It’s about TIME, Right?!
If you have a negative opinion of “The Church,” or those people who claim to be Christians, it’s probably rooted in a negative feeling that they have triggered in you at some point in your life. This can be true for both Believers & Non-Believers.
I can honestly say that EVERY person that I know has been hurt in one way or another by someone connected to The Church. At the end of the day, The Church, is comprised of HUMANS! While we are followers of Christ, we aren’t The Christ. We aren’t superheroes. We are imperfect. We sometimes mis(represent) the One we serve. While we shouldn’t be expected to be faultless, we should be expected to take accountability and take steps to reconcile. As a company that’s founded upon Christian beliefs, we expose and denounce any behavior from Christians that push people away from God, instead of bringing them closer to him.
Here are just some of the most common negative emotions that The Church may have provoked in you:
I mean seriously! It’s one thing for someone who doesn’t claim to be Christian to cause someone to feel these emotions, but when a Christian does it, it completely defies everything that we are supposed to be rooted in.
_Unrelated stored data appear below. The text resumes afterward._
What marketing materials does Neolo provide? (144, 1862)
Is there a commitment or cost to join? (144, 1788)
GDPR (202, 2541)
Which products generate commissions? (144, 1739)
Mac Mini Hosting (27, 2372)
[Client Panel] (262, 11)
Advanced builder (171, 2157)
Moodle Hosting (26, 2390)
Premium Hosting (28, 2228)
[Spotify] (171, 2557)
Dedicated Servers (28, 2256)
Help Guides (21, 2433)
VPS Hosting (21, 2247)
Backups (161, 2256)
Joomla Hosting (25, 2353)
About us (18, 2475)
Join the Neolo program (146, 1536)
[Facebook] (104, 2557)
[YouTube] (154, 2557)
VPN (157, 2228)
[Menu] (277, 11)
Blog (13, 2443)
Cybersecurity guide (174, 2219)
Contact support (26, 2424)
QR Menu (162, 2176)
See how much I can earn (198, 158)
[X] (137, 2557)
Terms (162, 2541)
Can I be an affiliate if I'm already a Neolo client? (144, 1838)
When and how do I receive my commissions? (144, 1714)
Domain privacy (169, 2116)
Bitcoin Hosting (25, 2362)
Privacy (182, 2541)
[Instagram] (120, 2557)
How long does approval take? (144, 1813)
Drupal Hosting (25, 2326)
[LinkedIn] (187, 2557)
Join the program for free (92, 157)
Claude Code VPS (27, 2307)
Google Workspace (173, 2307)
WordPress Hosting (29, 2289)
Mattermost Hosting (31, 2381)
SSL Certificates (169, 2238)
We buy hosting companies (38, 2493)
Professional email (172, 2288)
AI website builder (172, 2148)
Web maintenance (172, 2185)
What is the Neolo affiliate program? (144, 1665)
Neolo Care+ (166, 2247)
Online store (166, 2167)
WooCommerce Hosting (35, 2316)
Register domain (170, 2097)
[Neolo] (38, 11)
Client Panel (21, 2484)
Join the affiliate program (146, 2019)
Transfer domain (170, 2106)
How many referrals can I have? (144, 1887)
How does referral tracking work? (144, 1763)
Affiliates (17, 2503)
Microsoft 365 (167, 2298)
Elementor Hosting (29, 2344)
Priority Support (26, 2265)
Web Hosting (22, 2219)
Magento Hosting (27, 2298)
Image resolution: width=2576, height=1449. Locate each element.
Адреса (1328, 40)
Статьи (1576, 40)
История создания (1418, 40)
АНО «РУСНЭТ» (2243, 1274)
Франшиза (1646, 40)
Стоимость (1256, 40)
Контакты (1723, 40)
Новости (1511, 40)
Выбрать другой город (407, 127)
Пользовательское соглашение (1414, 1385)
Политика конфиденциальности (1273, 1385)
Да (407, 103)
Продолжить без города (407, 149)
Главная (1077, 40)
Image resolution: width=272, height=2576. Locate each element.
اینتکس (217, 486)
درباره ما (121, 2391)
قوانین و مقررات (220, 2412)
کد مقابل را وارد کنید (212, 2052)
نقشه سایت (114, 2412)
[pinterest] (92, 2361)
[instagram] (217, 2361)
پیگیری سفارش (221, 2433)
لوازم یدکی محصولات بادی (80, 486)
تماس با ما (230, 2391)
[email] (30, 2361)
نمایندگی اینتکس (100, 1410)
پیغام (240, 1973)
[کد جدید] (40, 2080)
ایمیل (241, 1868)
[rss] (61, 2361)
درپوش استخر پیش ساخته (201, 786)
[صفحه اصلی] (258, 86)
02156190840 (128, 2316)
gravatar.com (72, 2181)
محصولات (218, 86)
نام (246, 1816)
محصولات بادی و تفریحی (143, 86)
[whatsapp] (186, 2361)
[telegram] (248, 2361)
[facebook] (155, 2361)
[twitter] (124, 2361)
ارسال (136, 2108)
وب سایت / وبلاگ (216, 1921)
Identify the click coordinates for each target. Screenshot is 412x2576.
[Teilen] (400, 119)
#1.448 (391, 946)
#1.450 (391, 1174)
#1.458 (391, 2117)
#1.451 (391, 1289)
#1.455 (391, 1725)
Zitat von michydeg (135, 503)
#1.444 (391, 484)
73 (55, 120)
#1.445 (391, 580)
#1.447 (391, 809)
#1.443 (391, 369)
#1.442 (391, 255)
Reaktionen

It’s an utter slap in the face of The Father!
These emotions are heavy, uncomfortable, & even painful. Just the sight of some of these words may bring back memories of some pretty dark experiences. Healed or not, you never forget the way someone makes you feel when it cuts deep. I’m not desperately in need of an apology, but man, it sure would be nice to have the person/people that sparked the emotion recognize the hurt they’ve caused. Unfortunately, some of us won’t ever hear the “I’m sorry,” that we want; but how can we move on without it?
The reality is, your healing has to happen with or without it! Your wholeness depends on your ability to heal from your past. So, here I am; standing in the gap for that person that hurt you. On behalf of “The Church,” You9ted extends it’s first act of love, an act of contrition.
I see you. I acknowledge your feelings. I validate your experiences. I empathize with your perspective. And I sincerely apologize. Without justification, without excuses, without knowledge of the circumstances; I apologize. Without understanding the whole story, I apologize. Without judgement, I apologize.
You ARE loved. You ARE valuable. You ARE necessary. You ARE enough.
We want you to heal well. We hope this helps.